Multifamily rents are starting to ease as record levels of new supply continue to come through the pipeline.

According to the Colliers report, “Multifamily has led investment sales since 2015, and there is no sign of this changing. However, multifamily’s share of total sales is expected to decline slightly as investors direct more capital to offices, data centers, and retail.”

Data centers are king in 2025, with demand far exceeding supply. Deloitte called the sector “a clear bright spot in the U.S. commercial real estate industry.” The report identified nine major global markets where 100% of new construction pipelines are already fully pre-leased.

But data centers face headwinds in areas such as funding, grid capacity, zoning and local politics.

Colliers predicts that “friction is rising as local communities oppose data center development. Several projects have already been canceled, and more are expected to be shelved in 2026.”

REIT

According to a PwC report, public-private REIT deals and portfolio mergers are likely to dominate the coming year as public valuations lag behind private market pricing. That will be determined by considering size, governance credibility and cost of capital.

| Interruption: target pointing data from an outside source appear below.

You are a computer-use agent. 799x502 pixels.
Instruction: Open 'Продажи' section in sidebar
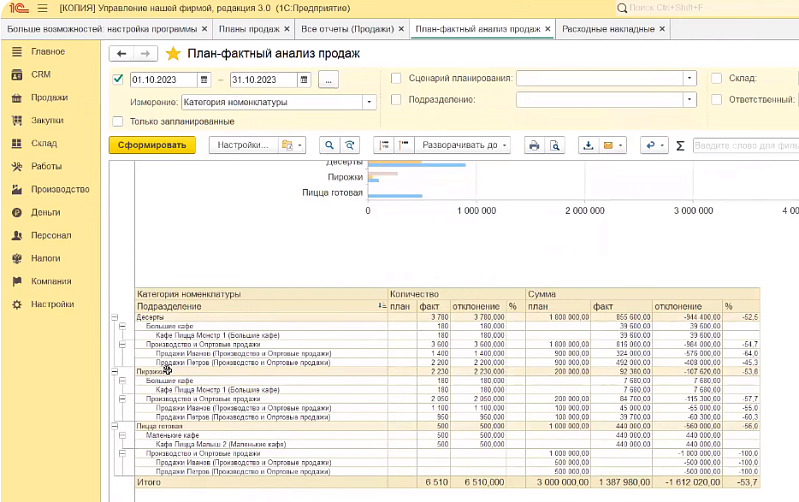point(49,97)
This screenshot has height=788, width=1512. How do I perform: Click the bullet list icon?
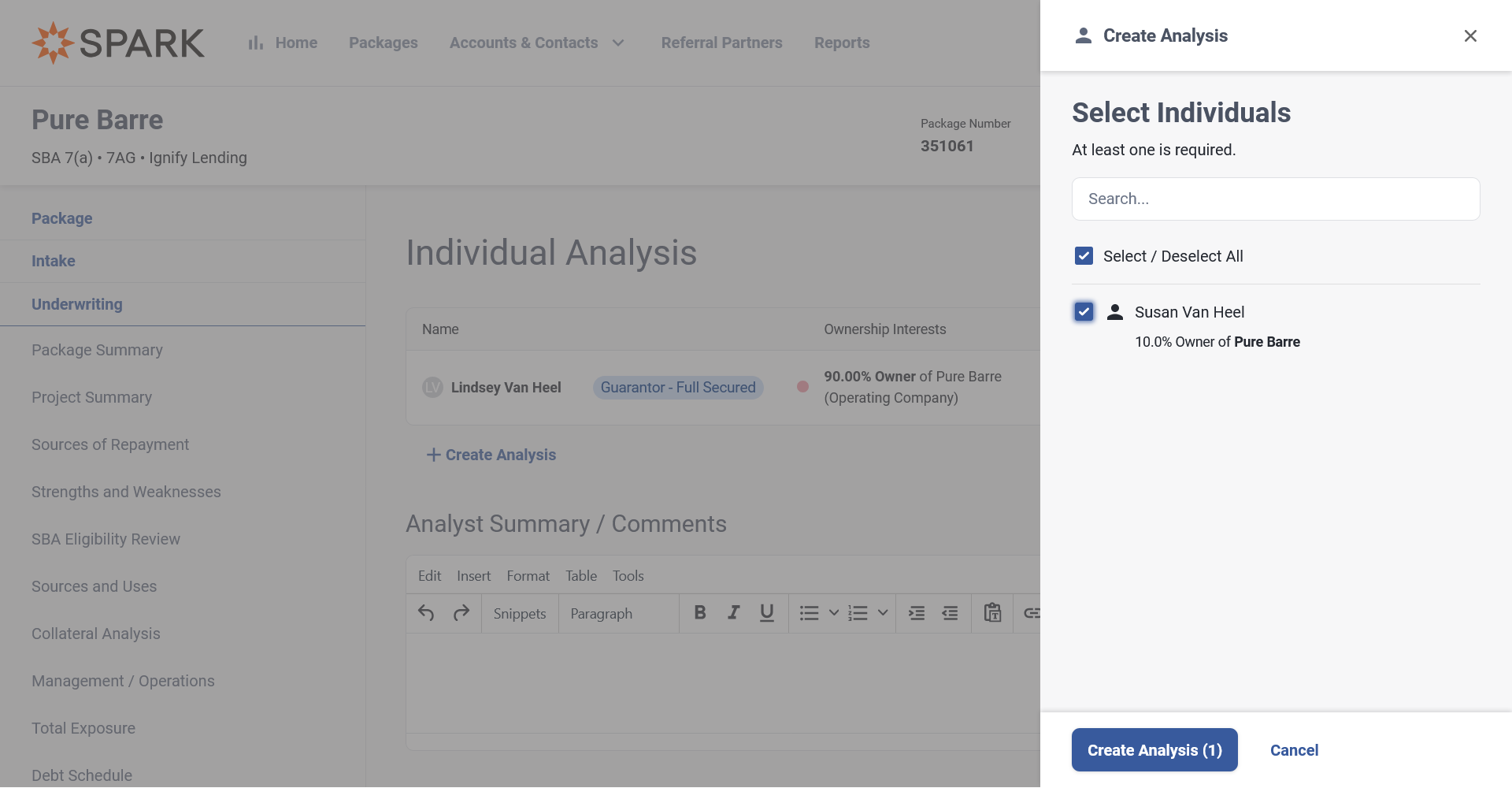pyautogui.click(x=809, y=613)
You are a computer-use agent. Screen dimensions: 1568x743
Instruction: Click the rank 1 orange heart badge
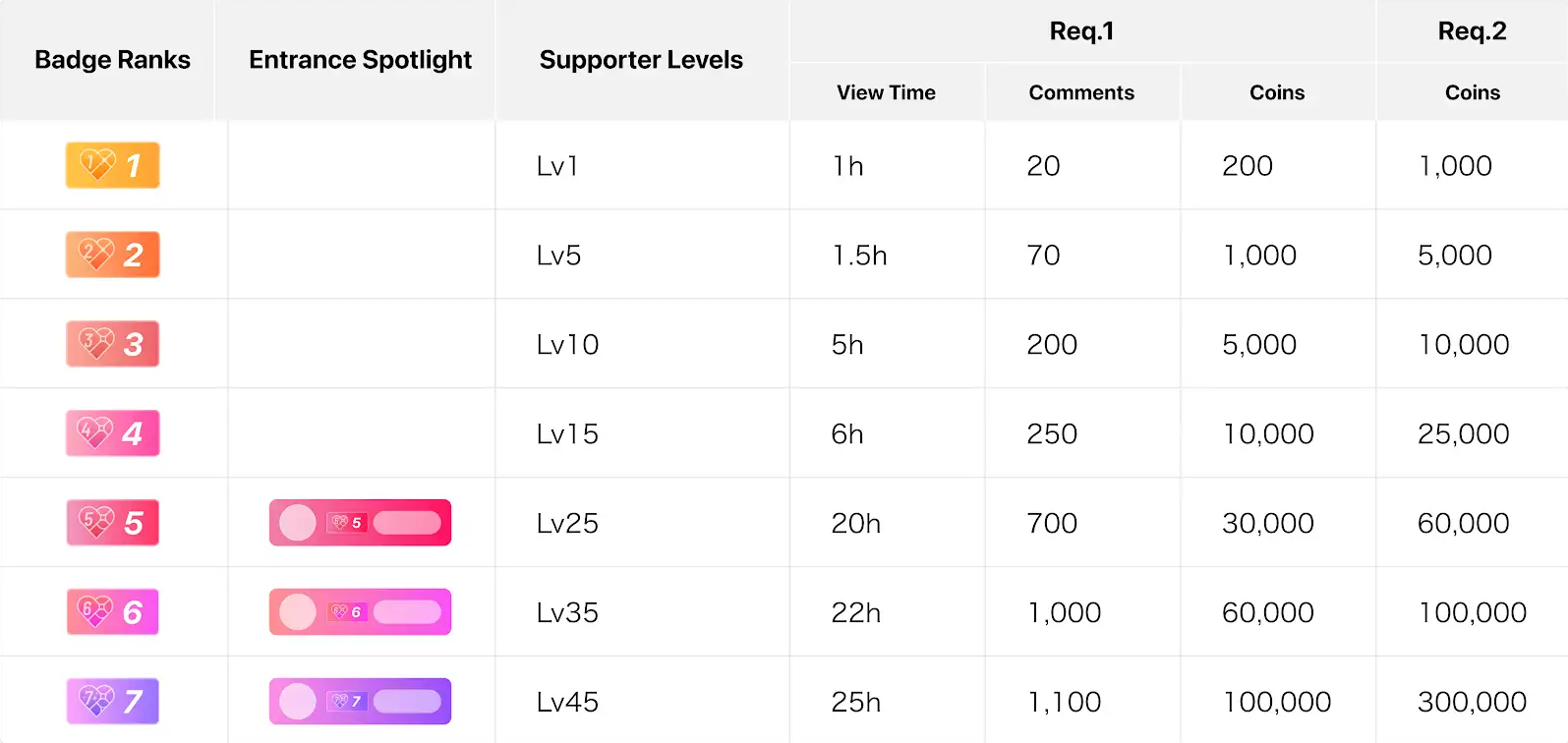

“As capital converges, AI uncovers inefficiencies and platforms converge, we expect M&A to accelerate. Real assets are entering a new phase defined by intelligence, integration, and scale-driven opportunities,” said Tim Bodnar, global real estate transactions leader at PwC.

Real estate investment trust stocks may actually lag in 2025, but could outperform in 2026, according to forecasts from REIT industry group Nareit. This points out that there is a gap between stock market valuations and REIT valuations, and a continuing gap between public real estate valuations and private real estate valuations.

“These could close and one or both could occur in 2026. If they close, we expect the REIT to outperform based on our proprietary historical analysis and continued strong operating performance and balance sheet,” the report said.